Cottaging is perhaps as much a part of gay male culture as Judy Garland and Joan Crawford – but like the latter two, is it a relic from a closeted past? Popcorn.dating speaks to some self-confessed cottagers who suggest otherwise.

 

What does cottaging mean?

There are some terms which are unique to gay people and no, it’s nothing to do with a dream house with roses round the door in the country – though cottages can indeed be the stuff of fantasy – and, on a good day, full of pulsating pricks bursting through glory holes. Cottaging refers to the act of having sex in a public lavatory (the cottage) or hanging around such an amenity, picking up a shag, and then taking him off elsewhere for a full service.
 

“He came all over his shopping bag.”

Hugh Ross, now in his fifties, hasn’t been cottaging in decades as is now in a monogamous relationship. During the mid-1980s, however, he was something of a legend in the local cottages. “The city I had just moved to only had two gay pubs and one club, so chances to meet people were rather restricted,” he explains. “I heard acquaintances talking about which lavatories were worth visiting, and also toilet graffiti can be a surprisingly useful source of information.”

“I recall a very attractive skinhead who'd just been shopping; he came all over his shopping carrier bags. One young man I met that way used to visit me every week for a few months, while his girlfriend was working at the King's Lynn council offices.”

But, Hugh – largely daytime cottager – also recalls a darker side to his frolics. “Cottaging at night seemed more dangerous. On one of my few nights cottaging, I was attacked and almost strangled by a man who had issues with his sexuality and decided that throttling me was one way of dealing with them.  Luckily we were interrupted, and I managed to get away.”

Gay cottaging in public restrooms UK
'it’s the anonymity which appeals'
 

“It was full of hot guys.”

Paulo grew up in a small town in Colombia and began cottaging when he was 22 and moved to the capital. His first experiences were in the toilets of a shopping centre. He then moved to London and has plenty of cottaging stories. Like Hugh Ross, however, not all of them are good. “In April 2014, I was unemployed and depressed. I was hunting for a job, and I ended up in the toilets in Soho,” he tells me. “I was playing with a blonde guy next to me. There was also a black guy who was cruising. He said something to me that I didn’t understand, so I asked him to repeat it. He got mad and grabbed my head and smashed it against to the wall until I was bleeding. Someone else there told him to stop. Otherwise, I think he could have killed me.”

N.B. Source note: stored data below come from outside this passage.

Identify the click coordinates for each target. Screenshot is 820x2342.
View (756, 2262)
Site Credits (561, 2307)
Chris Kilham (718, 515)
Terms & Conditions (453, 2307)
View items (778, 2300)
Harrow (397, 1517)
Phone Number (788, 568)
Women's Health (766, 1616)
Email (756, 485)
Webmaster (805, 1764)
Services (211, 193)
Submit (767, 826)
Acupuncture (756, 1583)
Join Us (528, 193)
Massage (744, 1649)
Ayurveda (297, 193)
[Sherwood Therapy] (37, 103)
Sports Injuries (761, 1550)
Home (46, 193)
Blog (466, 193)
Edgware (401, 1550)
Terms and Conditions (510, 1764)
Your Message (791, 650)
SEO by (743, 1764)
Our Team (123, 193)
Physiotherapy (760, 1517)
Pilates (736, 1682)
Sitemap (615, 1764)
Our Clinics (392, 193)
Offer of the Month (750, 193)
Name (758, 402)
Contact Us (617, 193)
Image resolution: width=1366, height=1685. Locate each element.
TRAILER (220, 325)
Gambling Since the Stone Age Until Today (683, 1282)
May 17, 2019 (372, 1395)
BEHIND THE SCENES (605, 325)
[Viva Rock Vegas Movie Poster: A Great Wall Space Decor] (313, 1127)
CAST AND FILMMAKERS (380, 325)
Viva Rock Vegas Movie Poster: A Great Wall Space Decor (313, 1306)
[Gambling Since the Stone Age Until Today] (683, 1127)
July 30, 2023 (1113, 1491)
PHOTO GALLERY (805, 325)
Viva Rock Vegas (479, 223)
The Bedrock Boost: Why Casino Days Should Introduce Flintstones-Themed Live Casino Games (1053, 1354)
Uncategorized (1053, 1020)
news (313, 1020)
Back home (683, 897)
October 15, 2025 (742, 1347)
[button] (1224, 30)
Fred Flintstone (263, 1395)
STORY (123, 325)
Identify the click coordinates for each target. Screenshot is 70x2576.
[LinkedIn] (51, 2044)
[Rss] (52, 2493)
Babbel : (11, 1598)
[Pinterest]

For the most part, though, Paulo recalls great experiences gay cottaging in the UK. The risk and adrenaline are, he believes, what makes cottaging so addictive. “My best experiences have been in London where every public toilet in the city is a cruising place.

Carnaby Street was my favourite one. Five years ago, it was full of hot guys. I played there in the morning, afternoon and night. These days, though, it’s a smelly place with not many good-looking guys.”
 

“My boyfriend fucked me against a tree.”

Peter has been cottaging since he was 17. “For me, it’s the anonymity which appeals,” he explains. “You don't even need to speak or know each other's’ names. It is two people engaging in the most carnal act with no other information required, necessary or wanted. It’s like a drug.”

“My best experience was going to a cottaging area with my boyfriend in south London’s Clapham Common. We circled the area like prey, picking up four guys that resulted in a circle jerk while my boyfriend fucked me up against a tree. Things progressed, and then they all wanted a go at me. We both obliged. We then took one of them to a sauna and continued the evening. We finally went back home and fucked all night thinking about what we had done.”

Gay cottaging holds a much greater allure for Peter than other forms of anonymous sex in saunas and off hook up apps. “There are many time wasters online. Everyone likes the idea of an anonymous hookup but if you wait too long to engage, the fear sets in and ‘fight or flight’ kicks in and people back out. If you are there in real life one-on-one - or more - then it is more instantaneous, and the scenario takes over.”